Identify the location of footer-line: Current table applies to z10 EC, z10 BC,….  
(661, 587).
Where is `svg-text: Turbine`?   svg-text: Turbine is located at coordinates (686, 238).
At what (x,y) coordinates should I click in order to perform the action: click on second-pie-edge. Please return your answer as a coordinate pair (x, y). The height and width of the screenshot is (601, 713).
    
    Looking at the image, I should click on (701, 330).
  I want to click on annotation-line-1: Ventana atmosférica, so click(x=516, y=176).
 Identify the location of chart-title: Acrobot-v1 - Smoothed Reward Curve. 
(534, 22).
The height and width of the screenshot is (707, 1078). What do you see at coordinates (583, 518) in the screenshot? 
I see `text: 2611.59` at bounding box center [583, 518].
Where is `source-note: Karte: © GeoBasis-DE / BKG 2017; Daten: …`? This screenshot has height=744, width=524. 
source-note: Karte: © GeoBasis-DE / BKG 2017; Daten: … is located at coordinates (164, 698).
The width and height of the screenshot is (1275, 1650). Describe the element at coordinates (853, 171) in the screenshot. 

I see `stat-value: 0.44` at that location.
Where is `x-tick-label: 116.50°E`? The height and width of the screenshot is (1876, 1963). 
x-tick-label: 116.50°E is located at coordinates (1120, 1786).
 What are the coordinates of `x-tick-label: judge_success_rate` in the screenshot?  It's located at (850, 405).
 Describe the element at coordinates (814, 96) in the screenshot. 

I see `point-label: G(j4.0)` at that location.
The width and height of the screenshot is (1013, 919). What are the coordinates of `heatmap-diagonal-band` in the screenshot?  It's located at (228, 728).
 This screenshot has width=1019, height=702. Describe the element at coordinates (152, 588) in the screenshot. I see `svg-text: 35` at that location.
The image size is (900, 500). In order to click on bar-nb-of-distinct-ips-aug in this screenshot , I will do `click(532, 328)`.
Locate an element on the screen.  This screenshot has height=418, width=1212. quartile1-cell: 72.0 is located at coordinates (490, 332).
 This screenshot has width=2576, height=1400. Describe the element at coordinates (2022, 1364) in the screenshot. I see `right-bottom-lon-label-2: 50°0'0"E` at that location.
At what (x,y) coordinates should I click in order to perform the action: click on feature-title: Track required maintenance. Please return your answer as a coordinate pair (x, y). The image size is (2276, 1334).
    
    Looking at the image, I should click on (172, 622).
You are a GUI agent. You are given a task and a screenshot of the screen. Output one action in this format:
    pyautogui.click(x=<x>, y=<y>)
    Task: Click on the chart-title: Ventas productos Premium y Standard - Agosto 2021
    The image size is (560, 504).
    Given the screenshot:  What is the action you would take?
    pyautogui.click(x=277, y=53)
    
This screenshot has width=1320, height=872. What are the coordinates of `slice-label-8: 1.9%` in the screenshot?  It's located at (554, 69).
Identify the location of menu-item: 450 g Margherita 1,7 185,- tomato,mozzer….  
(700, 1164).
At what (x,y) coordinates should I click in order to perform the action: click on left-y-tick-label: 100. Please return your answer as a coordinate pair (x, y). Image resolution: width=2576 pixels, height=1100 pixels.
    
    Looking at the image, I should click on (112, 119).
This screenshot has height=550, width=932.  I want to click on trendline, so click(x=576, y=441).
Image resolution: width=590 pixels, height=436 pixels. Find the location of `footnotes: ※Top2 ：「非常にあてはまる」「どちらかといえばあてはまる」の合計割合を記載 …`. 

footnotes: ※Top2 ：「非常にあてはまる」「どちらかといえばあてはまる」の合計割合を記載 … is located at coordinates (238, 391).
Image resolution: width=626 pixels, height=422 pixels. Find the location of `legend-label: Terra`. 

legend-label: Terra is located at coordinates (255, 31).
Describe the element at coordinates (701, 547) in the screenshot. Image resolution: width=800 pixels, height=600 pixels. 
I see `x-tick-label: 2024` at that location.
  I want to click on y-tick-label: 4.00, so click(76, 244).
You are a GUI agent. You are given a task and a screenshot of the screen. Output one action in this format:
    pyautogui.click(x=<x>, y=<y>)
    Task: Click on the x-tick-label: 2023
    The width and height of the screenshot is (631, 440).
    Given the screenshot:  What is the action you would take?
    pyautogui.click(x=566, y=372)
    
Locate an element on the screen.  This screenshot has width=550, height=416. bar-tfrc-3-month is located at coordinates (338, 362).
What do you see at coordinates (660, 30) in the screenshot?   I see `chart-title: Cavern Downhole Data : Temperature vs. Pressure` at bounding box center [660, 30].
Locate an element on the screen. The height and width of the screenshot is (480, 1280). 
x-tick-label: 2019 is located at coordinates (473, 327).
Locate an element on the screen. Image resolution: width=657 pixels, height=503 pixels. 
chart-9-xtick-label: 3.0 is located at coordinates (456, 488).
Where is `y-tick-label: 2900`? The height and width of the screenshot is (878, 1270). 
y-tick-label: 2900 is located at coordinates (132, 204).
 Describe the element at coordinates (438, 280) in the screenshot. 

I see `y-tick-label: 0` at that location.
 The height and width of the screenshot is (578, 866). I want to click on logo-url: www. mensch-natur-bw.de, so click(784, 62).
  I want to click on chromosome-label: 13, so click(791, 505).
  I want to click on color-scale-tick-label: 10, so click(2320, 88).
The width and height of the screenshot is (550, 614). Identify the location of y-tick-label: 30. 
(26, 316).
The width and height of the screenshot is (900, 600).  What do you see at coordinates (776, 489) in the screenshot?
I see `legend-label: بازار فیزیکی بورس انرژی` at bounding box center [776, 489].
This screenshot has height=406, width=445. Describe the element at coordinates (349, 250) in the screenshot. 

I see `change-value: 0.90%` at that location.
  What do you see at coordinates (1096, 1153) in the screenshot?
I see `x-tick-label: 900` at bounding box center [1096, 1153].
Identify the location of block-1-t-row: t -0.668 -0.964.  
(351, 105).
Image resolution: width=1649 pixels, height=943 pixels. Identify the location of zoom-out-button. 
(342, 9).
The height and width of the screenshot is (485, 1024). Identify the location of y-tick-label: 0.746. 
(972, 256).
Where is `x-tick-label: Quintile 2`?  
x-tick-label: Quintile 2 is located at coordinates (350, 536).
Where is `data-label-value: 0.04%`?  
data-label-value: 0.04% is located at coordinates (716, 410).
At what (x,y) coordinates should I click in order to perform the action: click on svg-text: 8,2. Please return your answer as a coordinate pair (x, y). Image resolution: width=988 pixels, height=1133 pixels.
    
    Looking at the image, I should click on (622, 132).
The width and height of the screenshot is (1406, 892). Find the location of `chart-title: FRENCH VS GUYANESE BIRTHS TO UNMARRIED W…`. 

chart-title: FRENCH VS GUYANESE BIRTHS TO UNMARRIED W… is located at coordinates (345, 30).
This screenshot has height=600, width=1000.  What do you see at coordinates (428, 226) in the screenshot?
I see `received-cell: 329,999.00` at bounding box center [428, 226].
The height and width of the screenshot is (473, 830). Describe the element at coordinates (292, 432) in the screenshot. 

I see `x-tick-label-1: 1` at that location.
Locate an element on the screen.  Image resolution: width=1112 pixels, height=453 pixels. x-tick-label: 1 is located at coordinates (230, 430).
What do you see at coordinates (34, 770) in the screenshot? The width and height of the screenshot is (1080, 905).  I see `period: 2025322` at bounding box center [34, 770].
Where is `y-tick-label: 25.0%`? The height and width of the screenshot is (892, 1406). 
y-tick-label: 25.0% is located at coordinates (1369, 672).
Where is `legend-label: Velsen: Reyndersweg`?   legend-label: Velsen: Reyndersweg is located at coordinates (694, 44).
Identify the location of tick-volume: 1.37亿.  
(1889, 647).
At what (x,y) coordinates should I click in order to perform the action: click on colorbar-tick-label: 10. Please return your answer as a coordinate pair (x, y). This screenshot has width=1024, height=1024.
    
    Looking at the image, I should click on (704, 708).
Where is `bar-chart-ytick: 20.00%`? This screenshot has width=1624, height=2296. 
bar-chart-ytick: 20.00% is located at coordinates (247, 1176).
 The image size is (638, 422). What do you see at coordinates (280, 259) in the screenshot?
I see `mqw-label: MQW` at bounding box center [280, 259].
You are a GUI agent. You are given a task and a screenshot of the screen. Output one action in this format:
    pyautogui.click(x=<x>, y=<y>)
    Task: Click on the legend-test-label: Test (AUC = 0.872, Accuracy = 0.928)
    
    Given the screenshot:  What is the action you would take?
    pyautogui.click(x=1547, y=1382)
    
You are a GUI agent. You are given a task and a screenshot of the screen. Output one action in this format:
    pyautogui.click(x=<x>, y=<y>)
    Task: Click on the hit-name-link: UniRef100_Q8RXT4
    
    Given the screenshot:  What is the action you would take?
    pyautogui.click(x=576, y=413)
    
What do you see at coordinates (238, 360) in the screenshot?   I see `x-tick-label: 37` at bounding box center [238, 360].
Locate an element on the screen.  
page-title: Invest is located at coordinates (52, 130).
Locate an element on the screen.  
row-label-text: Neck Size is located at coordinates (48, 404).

__________

#### Required work
Reproduce the lines above word for word, from the first line through the line that contains "The image size is (900, 500).".

#### Solution below
Identify the location of footer-line: Current table applies to z10 EC, z10 BC,….  
(661, 587).
Where is `svg-text: Turbine`?   svg-text: Turbine is located at coordinates (686, 238).
At what (x,y) coordinates should I click in order to perform the action: click on second-pie-edge. Please return your answer as a coordinate pair (x, y). The height and width of the screenshot is (601, 713).
    
    Looking at the image, I should click on (701, 330).
  I want to click on annotation-line-1: Ventana atmosférica, so click(x=516, y=176).
 Identify the location of chart-title: Acrobot-v1 - Smoothed Reward Curve. 
(534, 22).
The height and width of the screenshot is (707, 1078). What do you see at coordinates (583, 518) in the screenshot? 
I see `text: 2611.59` at bounding box center [583, 518].
Where is `source-note: Karte: © GeoBasis-DE / BKG 2017; Daten: …`? This screenshot has height=744, width=524. 
source-note: Karte: © GeoBasis-DE / BKG 2017; Daten: … is located at coordinates (164, 698).
The width and height of the screenshot is (1275, 1650). Describe the element at coordinates (853, 171) in the screenshot. 

I see `stat-value: 0.44` at that location.
Where is `x-tick-label: 116.50°E`? The height and width of the screenshot is (1876, 1963). 
x-tick-label: 116.50°E is located at coordinates (1120, 1786).
 What are the coordinates of `x-tick-label: judge_success_rate` in the screenshot?  It's located at (850, 405).
 Describe the element at coordinates (814, 96) in the screenshot. 

I see `point-label: G(j4.0)` at that location.
The width and height of the screenshot is (1013, 919). What are the coordinates of `heatmap-diagonal-band` in the screenshot?  It's located at (228, 728).
 This screenshot has width=1019, height=702. Describe the element at coordinates (152, 588) in the screenshot. I see `svg-text: 35` at that location.
The image size is (900, 500). In order to click on bar-nb-of-distinct-ips-aug in this screenshot , I will do `click(532, 328)`.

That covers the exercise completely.